Толик встал и протянул мне руку.
- До свидания. И если ты не зашиб Витька до смерти - желаю тебе удачи.
"Ба! А я совсем забыл о втором чижике".
- Он уже спит давно, твой Витька.
- Хорошо, если так. Ну, я пошел. Нинке привет.
Я проводил Райтера до двери и вернулся на кухню. Выпил водки, закурил. "А если в натуре я его прибил? Чепуха. Здесь уже были бы менты. Но уходить надо" Куда? Хотя все деньги целые, но топать по Москве, где меня ищут - опасно"
Выпитая водка не пьянила. Мной овладевал азарт зверя "Уйду или нет?" Предстоящая скачка не пугала - я уже свыкся с необходимостью постоянно остерегаться и чувствовать себя в напряженном состоянии. Гон! Гон! Объявлена охота. Не сам ли я свою жизнь превратил в охоту - из охотника превратился в зверя. Гон! Гон! Теперь-то что? Только найти и забиться в нору, отлежаться, зализать раны и... Что и? Норы нет, а душевная боль не залижешь, не зальешь. Потерянного уже не вернуть: годы ушли, словно песок сквозь пальцы.
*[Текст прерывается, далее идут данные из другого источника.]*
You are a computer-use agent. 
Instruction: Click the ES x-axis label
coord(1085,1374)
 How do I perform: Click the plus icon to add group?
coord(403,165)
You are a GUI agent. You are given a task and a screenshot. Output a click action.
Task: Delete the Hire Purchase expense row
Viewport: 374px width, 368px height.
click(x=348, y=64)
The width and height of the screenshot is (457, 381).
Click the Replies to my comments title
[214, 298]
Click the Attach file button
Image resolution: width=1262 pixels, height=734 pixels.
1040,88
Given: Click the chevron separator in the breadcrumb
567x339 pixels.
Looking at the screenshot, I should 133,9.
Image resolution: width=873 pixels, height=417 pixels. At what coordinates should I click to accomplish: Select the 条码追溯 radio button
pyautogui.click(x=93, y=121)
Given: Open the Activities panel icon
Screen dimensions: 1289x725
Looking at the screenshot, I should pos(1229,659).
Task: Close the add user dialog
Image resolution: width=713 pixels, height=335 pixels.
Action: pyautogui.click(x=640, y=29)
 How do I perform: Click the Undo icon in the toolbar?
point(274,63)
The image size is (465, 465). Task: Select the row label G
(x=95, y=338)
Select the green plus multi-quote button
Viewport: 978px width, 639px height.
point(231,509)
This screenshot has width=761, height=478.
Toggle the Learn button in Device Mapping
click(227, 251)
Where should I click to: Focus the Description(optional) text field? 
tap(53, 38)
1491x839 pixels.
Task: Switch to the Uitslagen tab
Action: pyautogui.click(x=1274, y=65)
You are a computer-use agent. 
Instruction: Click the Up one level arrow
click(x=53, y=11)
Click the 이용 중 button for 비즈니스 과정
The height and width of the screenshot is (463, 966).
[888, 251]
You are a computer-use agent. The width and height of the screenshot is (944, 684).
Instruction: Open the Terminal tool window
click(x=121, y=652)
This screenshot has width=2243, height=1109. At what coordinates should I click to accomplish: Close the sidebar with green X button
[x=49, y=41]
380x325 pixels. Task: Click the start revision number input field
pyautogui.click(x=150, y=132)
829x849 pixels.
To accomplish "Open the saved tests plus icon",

Проснулась Нина. Я услышал скрип дивана, а потом ее шаги по коридору; стукнула дверь ванной. День начинался, и я не знал, чем, возможно, он закончится. Что-то нужно было предпринимать, но что - я не знал.
Нина плескалась в ванной, я слышал шум воды, а сам плескал себе водку в стакан ти пил, пил все больше трезвея и зверея от этого гона, от охоты на себя.
- Ты еще не ложился? - спросила Нина.
- Нет,- ответил я. - Только что проводил Толика-Райтера.
- Уже прилепил ему кликуху. Это на тебя похоже. А что же дальше?
- Дальше? Ты о чем? - спросил я Нину, а сам подумал: "А что дальше?"
- Ты мудришь, Андреич. Не жизнь тебя изменила, ты изменился сам. Есть ли смысл тебе мне не доверять. Я вся перед тобой. Как человек - я молода, а как баба - увы, старуха. Все и было - то в моей жизни - это Чита. Смотрела на тебя, как на бога, верила и веровала в тебя. Потом пустота. Наташка, как ты и предупреждал, в блуд ударилась, а мне словно по горлу серпом резанули - в слезах купалась, все тебя ждала, ведь обещал, что приедешь. Только вместо тебя письмо пришло - посадили и надолго, на целую жизнь. Не верила, что тебя потеряла.Ждала. Только ждать - это больно, страшно ждать с того света. Вот и покатилась моя колясочка под откос. Сердцем чую, что жив ты, а вот разум не разумеет, слезу гонит, да так, что и водкой не перешибешь. Последние дни какая-то нервная была, психовала. Сны дурные виделись. Налей-ка мне стопочку, что-то в груди давит.
Я налил водки себе и Нине. Ее признание для меня было, как снег на голову. Таких чувств от этой женщины, я не ожидал. Мы, молча, выпили, и она закурила. Села у окна. Я видел ее профиль, чуть вздрагивающие губы, четкий контур носа, облетевшие реснички.